As well as healthcare economist Austin Frakt.

So why do we care about power and sample size and what is 'power'?

Jim Manzi, Author of

*Uncontrolled: The Surprising Payoff of Trial-and-Error for Business, Politics, and Society*offers the following analogy in an Econ Talk podcast:

*“Well, the power in a statistical experiment, and I often use this analogy, is sort of like the magnification power on the microscope you probably used in high school biology. It has on the side, 4x, 8x, 16x, which is how many times it can increase the apparent size of a physical object. And the metaphor I'd use is, if I try and use a child's microscope to carefully observe a section of a leaf looking for an insect that's a little smaller than an ant, and I don't observe the ant, I can reliably say: I don't see the insect, and therefore there is no bug there. If I use that exact same microscope to try and find on that exact same piece of leaf, not a bug but a tiny microbe that's, you know, smaller than a speck of dust, I'll look at it and I'll say: it's all kind of fuzzy, I see a lot of squiggly things; I think that little squiggle might be something or it might not. I don't see the microbe, but I can't reliably say that therefore there is no microbe there, because trying to zoom in closer and closer to look for something that small, all I see is a bunch of fuzz. So my failure to see the microbe is a statement about the precision of my instrument, not about whether there's really a microbe on the leaf.”*

So, if we have a sample that is ‘not sufficiently powered’ it is possible that we could fail to find a relationship between treatment and outcome, even if one actually exists. Equivalently, our estimated regression coefficient may not be statistically significant when a relationship actually does exist. Increasing sample size is one primary way to increase power in an experiment. So the question becomes how large does ‘n’ have to be to have a sample sufficiently powered to detect the effect of a treatment on an outcome (at some stated level of significance)?

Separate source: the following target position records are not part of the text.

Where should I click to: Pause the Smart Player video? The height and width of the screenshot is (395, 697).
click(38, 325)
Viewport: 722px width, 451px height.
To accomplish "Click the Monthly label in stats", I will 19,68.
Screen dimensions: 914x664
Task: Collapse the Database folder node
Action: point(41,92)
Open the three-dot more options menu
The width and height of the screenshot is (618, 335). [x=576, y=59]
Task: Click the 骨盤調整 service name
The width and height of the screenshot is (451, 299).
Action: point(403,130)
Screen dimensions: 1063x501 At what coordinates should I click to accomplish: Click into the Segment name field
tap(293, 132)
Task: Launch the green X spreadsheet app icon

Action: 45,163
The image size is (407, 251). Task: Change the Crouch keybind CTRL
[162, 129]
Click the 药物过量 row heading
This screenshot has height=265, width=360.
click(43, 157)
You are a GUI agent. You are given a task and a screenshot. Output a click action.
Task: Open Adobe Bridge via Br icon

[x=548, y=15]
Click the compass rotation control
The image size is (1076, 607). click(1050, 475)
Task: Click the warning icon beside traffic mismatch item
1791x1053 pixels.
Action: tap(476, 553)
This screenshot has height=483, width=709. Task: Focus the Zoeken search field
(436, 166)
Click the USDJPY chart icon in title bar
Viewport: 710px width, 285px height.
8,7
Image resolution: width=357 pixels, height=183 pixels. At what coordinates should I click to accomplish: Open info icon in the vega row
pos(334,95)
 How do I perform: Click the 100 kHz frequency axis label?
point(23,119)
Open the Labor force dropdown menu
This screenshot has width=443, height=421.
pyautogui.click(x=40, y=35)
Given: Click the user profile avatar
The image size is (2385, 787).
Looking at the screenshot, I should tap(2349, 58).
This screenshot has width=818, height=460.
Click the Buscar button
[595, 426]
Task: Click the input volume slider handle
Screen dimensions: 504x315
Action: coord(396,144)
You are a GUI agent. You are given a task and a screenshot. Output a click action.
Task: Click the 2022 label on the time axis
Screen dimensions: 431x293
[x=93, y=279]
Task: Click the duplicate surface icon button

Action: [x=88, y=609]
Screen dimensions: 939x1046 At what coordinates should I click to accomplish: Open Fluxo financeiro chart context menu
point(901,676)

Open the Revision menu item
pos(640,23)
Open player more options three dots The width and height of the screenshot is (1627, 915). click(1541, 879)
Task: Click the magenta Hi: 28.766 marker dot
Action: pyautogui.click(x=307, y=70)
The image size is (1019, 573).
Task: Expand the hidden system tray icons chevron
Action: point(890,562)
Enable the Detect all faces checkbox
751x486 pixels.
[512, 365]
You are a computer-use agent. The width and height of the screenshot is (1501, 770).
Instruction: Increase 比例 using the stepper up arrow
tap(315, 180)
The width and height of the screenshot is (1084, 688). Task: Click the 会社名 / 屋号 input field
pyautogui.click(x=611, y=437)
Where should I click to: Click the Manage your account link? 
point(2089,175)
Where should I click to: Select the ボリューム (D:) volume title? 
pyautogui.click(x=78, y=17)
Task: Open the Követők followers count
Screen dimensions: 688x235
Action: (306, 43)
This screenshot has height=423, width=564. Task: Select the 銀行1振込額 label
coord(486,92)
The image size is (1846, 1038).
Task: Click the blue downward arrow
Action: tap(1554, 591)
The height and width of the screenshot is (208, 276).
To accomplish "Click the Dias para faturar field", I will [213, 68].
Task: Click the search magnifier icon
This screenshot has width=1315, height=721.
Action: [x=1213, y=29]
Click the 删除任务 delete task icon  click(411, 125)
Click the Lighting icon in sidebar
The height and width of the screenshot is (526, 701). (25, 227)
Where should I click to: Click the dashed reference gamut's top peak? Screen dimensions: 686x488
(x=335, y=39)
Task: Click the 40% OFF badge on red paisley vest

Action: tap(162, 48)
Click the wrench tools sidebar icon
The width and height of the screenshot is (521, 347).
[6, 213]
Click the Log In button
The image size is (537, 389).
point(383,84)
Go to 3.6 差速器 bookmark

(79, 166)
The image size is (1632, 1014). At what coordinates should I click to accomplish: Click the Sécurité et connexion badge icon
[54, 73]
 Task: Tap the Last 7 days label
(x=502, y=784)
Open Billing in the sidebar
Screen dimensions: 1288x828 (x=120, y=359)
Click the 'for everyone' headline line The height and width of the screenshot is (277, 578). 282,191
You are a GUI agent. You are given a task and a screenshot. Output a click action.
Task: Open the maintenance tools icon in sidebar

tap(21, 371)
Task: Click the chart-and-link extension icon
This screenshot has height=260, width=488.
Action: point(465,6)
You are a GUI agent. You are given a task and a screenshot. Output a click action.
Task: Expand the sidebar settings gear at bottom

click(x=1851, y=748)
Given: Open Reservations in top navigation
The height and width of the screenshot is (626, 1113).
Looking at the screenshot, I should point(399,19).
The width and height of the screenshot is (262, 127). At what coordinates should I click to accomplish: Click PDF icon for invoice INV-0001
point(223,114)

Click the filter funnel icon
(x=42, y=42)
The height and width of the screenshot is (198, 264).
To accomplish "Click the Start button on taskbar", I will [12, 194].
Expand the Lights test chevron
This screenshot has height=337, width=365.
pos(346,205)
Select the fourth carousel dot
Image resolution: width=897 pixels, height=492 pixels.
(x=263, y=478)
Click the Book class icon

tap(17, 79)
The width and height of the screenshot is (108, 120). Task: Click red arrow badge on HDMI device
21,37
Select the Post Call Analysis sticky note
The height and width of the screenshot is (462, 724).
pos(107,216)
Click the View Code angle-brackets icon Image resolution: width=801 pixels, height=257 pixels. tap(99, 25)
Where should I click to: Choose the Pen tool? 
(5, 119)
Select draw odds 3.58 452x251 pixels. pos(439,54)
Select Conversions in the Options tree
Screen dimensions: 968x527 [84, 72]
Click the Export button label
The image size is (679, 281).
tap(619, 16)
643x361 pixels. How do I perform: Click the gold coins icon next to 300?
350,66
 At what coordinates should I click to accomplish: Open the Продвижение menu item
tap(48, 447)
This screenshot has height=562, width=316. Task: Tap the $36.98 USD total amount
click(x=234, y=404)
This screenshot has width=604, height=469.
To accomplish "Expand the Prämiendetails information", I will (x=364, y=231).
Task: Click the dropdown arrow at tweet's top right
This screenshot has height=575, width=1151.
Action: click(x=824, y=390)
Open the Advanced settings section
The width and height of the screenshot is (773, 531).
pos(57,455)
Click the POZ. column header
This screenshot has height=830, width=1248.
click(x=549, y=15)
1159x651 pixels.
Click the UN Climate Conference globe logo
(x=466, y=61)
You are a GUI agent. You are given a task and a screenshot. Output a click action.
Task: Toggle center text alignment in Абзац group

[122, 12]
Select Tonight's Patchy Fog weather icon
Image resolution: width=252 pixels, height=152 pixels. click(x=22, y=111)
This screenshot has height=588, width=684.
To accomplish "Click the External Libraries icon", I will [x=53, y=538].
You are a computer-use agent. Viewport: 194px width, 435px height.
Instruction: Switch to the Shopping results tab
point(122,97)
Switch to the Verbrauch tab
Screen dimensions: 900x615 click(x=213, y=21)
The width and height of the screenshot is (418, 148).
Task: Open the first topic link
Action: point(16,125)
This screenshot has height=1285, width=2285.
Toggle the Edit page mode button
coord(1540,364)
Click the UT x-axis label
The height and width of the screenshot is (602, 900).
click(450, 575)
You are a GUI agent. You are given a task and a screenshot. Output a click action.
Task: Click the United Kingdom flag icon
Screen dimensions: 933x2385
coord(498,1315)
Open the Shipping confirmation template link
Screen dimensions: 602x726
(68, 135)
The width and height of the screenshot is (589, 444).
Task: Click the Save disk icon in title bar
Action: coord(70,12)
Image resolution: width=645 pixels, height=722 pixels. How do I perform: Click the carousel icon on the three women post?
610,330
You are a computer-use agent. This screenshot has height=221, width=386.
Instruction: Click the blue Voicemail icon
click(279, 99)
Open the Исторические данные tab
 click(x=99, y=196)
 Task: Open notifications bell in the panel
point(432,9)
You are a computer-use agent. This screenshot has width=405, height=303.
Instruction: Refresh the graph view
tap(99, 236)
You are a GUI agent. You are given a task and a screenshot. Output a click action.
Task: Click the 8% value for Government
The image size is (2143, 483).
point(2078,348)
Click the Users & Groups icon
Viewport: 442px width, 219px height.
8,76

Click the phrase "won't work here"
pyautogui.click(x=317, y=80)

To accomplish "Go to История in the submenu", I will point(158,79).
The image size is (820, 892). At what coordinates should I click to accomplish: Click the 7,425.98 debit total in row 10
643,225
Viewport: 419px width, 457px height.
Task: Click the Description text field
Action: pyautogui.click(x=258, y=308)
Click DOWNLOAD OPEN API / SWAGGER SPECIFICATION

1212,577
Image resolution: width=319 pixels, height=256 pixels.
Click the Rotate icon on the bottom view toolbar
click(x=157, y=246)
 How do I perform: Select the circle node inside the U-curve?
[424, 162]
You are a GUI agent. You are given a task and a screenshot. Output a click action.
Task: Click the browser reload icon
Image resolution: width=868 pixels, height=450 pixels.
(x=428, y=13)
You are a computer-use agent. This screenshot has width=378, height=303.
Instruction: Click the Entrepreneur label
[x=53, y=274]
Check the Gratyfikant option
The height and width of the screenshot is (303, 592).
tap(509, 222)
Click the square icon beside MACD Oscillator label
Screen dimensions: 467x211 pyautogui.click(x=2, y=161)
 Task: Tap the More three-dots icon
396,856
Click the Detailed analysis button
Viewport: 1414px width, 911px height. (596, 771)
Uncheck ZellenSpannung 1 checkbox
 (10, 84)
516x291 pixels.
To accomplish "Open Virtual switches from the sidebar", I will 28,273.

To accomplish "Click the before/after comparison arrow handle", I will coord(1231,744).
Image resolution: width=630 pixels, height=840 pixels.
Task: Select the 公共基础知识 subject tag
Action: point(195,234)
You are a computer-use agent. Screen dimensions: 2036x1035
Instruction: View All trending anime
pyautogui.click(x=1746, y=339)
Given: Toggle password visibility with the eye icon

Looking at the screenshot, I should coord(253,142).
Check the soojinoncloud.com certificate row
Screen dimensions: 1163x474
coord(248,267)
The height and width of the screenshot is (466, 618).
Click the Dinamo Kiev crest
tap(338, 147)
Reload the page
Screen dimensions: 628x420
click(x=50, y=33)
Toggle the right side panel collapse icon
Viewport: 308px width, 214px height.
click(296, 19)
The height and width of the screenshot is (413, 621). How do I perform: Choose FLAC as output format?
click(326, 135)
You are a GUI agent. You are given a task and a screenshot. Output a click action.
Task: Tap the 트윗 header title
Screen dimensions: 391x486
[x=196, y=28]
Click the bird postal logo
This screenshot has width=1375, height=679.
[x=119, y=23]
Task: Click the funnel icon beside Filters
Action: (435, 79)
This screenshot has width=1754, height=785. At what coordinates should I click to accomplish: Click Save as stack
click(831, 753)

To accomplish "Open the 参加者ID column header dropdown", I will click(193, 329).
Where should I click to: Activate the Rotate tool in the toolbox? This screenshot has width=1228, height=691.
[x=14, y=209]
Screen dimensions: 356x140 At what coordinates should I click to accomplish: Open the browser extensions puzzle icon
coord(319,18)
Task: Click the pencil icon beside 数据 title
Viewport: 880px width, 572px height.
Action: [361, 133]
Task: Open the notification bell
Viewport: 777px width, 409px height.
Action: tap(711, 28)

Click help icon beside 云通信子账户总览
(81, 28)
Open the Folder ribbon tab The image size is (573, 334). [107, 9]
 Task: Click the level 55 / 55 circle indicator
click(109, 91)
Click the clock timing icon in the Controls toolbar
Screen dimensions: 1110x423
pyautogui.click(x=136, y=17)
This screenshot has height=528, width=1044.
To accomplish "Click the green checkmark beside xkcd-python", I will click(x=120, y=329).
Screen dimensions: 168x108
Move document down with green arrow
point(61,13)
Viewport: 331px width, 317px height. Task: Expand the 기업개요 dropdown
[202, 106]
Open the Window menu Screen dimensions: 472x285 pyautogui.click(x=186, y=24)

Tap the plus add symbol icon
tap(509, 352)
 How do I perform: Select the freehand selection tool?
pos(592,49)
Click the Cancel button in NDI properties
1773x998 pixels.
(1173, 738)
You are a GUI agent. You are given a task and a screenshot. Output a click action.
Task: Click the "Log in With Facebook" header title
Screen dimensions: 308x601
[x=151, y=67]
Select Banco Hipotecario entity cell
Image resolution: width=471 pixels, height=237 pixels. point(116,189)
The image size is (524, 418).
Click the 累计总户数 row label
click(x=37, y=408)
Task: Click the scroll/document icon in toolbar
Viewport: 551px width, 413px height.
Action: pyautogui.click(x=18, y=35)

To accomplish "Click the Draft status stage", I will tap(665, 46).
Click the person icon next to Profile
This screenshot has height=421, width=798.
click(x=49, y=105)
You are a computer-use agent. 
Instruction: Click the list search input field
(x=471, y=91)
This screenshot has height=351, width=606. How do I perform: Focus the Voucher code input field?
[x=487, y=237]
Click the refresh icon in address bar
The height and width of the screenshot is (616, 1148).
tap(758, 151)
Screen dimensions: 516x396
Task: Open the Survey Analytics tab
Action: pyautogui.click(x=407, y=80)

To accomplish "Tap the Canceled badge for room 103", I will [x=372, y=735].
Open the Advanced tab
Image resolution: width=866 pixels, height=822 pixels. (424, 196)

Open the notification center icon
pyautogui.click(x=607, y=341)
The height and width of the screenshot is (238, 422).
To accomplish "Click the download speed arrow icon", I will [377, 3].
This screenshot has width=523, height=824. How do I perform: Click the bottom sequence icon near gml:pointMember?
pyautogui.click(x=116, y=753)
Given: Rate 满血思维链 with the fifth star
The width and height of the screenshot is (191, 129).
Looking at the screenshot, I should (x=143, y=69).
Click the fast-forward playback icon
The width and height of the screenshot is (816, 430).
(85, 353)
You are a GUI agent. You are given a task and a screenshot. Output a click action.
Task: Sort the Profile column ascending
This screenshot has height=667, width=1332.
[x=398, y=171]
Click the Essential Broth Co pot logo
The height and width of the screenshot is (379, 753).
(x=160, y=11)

So how do you do these calculations? If you can't find examples in your econometrics textbook (if you do find one let me know!) there are plenty of texts in the biostatistics genre that probably cover this.

*Principles and Procedures of Statistics, A Biometrical Approach*by Steel, Torrie, and Dickey is one example that I started with. Cochran, W (1977).

*Sampling. Techniques,*3rd ed. is another often cited source.